Los primeros días no podía dormir. Luego, me acostumbré. Al punto que cuando ya no sonaban esas puertas, no podía conciliar el sueño. Me arrullaban. 

 



Orgullo y camaradería

Una de las cosas más bonitas que viví fue la camaradería a bordo. Claro, había jerarquías y se respetaban los grados, pero también había un compañerismo sincero. Por el simple hecho de ser parte de la tripulación del Grau, ya se generaba un lazo, un orgullo compartido.

Y es que no cualquiera llega al buque insignia de la Armada Peruana. A mí me tocó. Lo logré. Y aunque llegué sin muchos recursos, sin saber exactamente qué haría con mi vida, me propuse algo desde el inicio:

“Hagas lo que hagas, hazlo lo mejor posible. Sé el mejor en lo que te toque hoy.”
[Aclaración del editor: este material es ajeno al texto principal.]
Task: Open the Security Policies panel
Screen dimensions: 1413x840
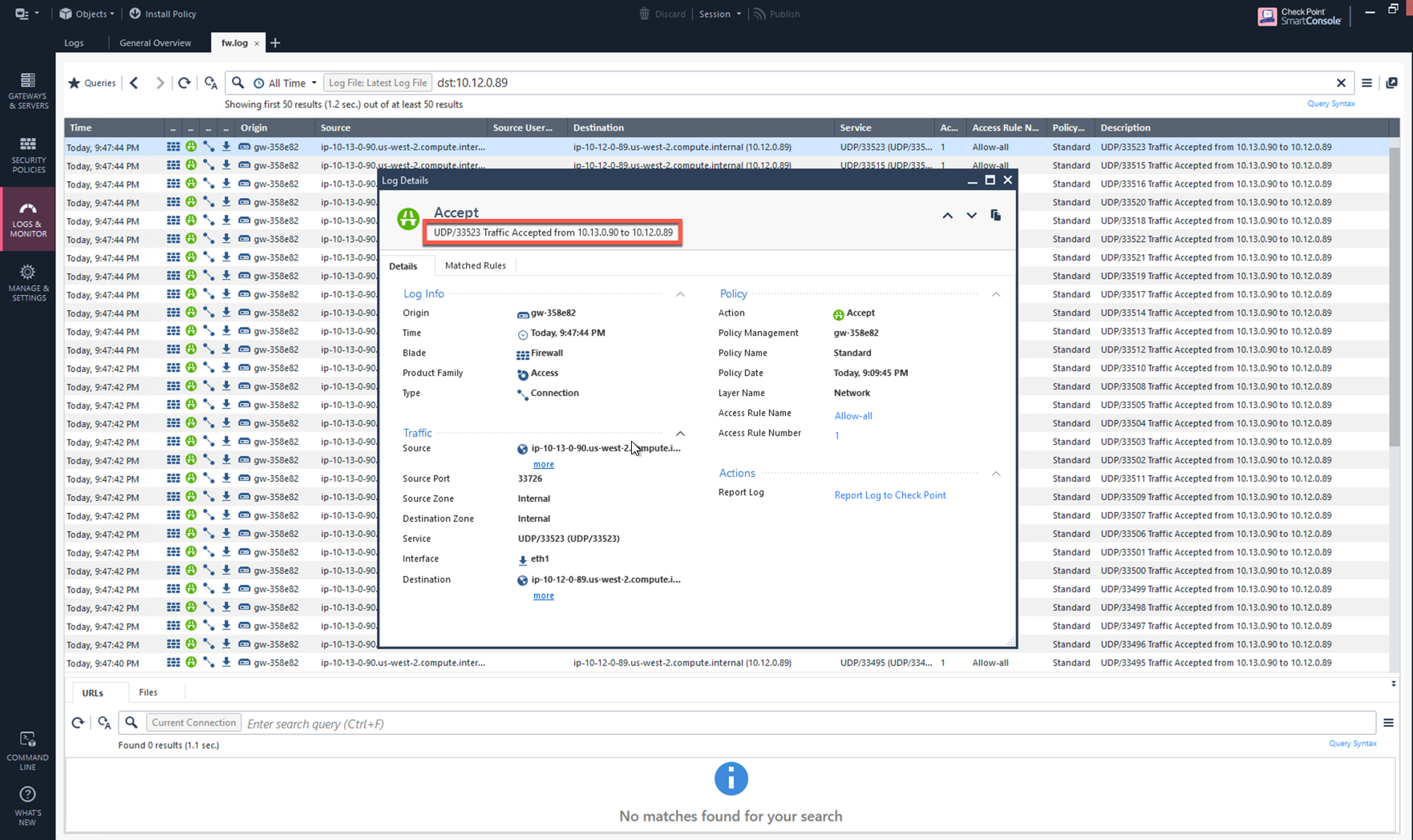Action: pyautogui.click(x=27, y=154)

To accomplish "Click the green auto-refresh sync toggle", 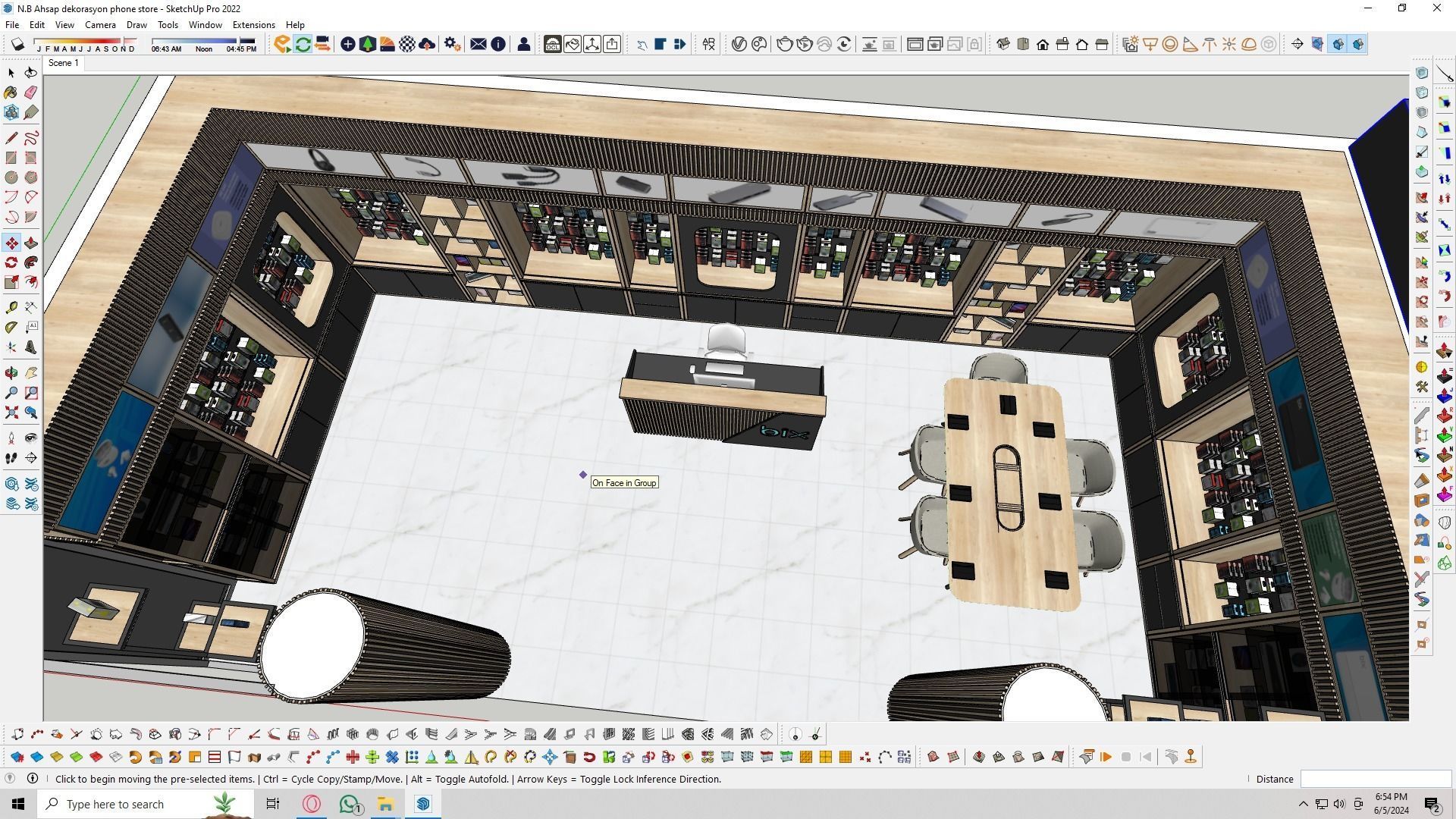I will [x=303, y=45].
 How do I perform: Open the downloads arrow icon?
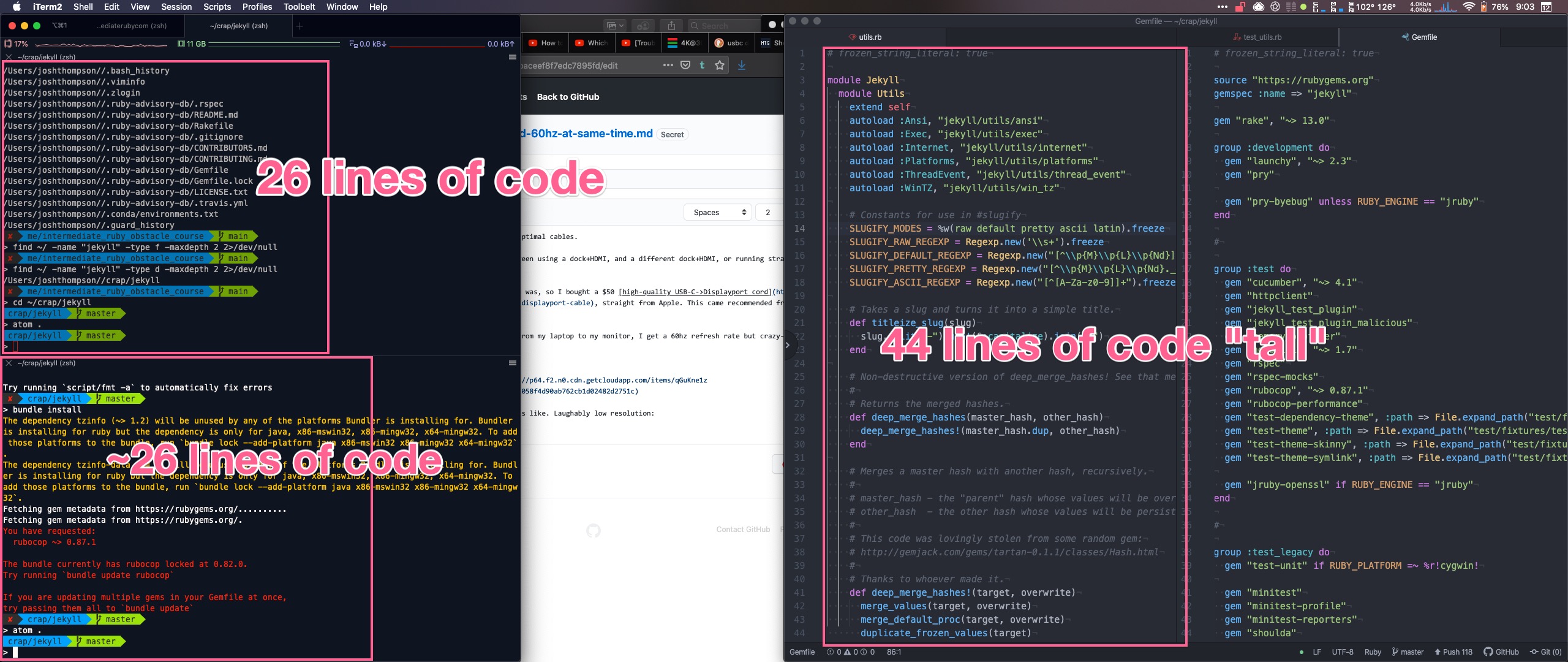click(x=742, y=65)
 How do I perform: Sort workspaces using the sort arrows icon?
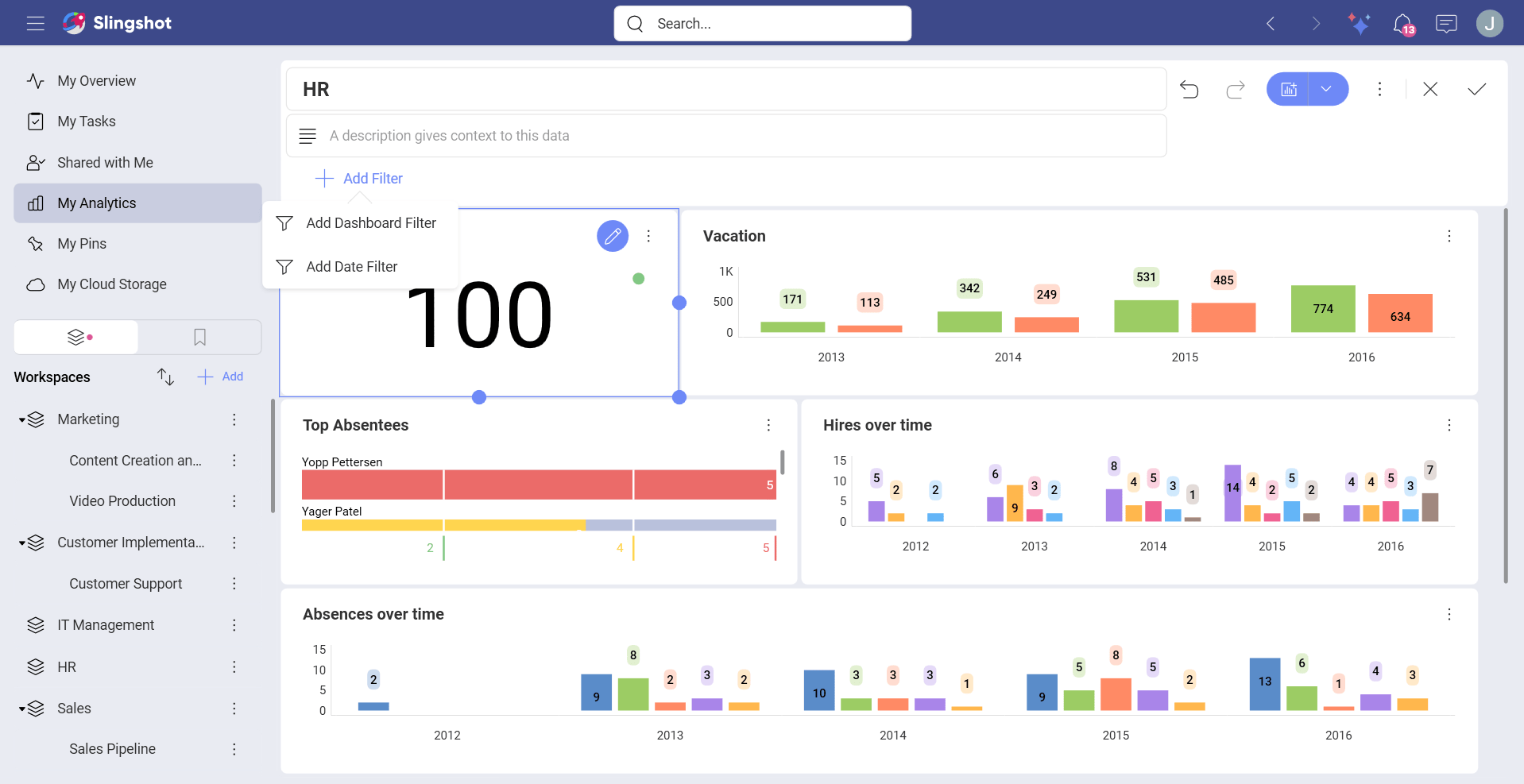pyautogui.click(x=164, y=377)
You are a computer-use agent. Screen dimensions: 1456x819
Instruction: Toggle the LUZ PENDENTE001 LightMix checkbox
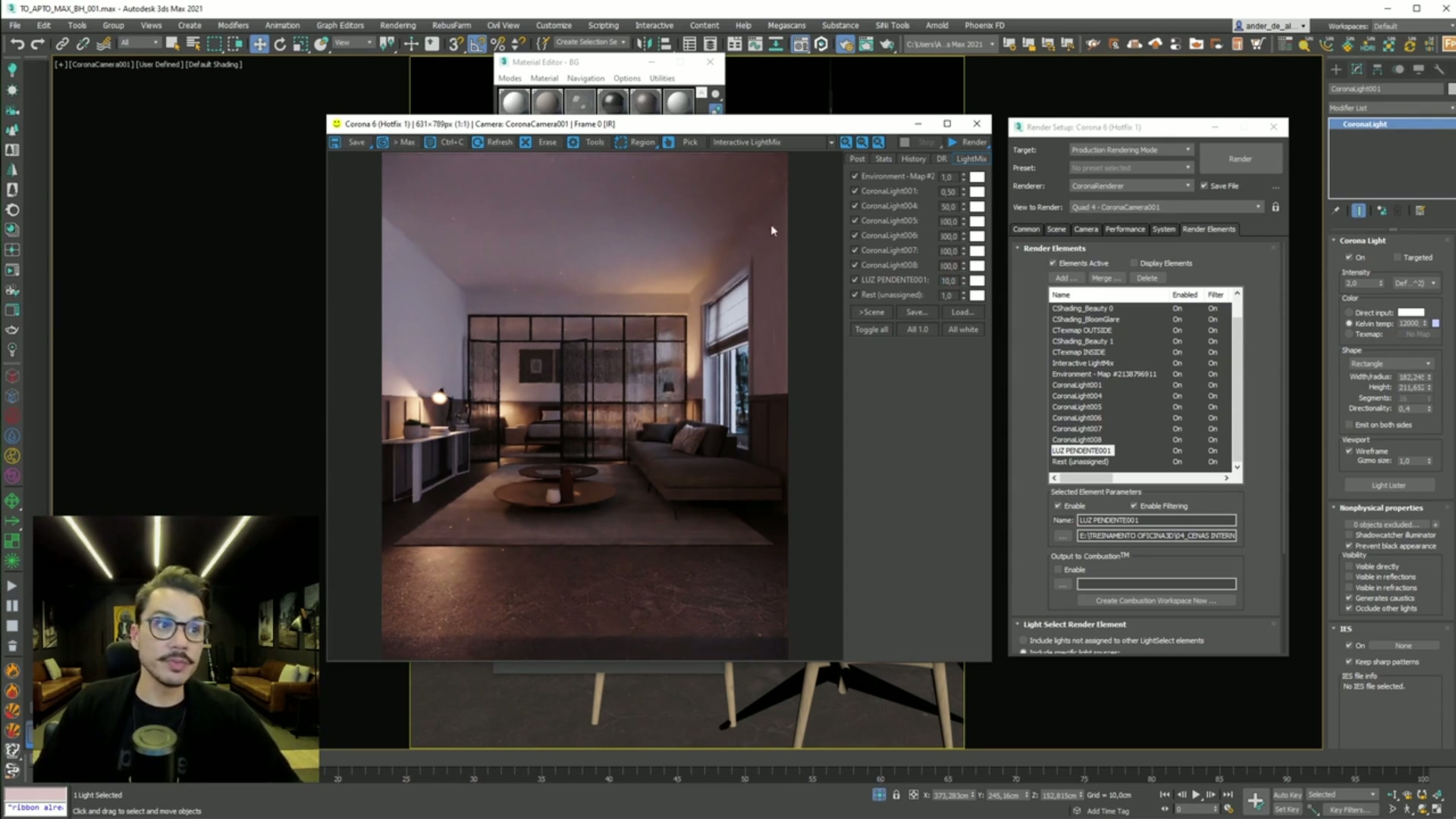855,280
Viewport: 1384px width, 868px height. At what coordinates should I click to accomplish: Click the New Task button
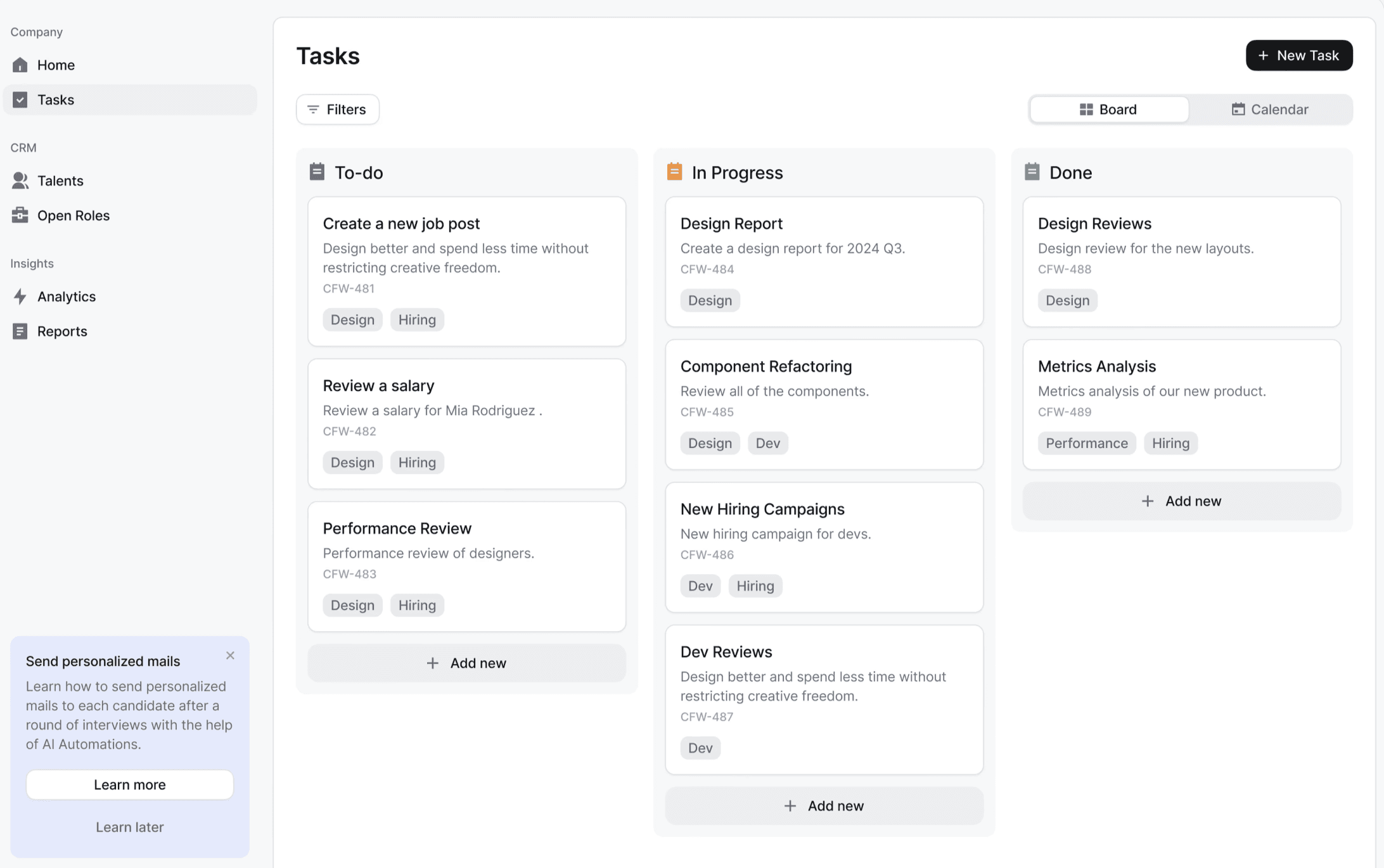click(1298, 56)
No importa si estás vendiendo sándwiches en una esquina, barriendo calles, empezando como nuevo en una oficina o estrenándote como jefe: da lo mejor de ti. Eso te eleva. Eso honra tu vida.

Cuando ingresé a la Marina, lo hice con la esperanza de aprender algo. Pensé que, si me iba bien, podría terminar de vigilante o guardaespaldas. Pero al vestirme de marinero, me lo tomé en serio. Y lo hice bien. Terminé la escuela con honores. Y por eso me mandaron al Almirante Grau.

Lo que viene…

Más adelante quiero contarles la primera vez que zarpamos. Las festividades dentro del barco. Las operaciones combinadas con marinas de otros países: China, EE.UU., entre otros. Y no, no les voy a contar sobre las técnicas navales. Lo que quiero compartir son las experiencias humanas, los lazos, las anécdotas con otros hermanos de armas de distintas naciones.

Pero eso será en la siguiente entrega.

Por ahora, gracias por acompañarme en esta historia. Que tengan una feliz semana.
Y recuerden: uno no necesita tener todo para dar lo mejor de sí.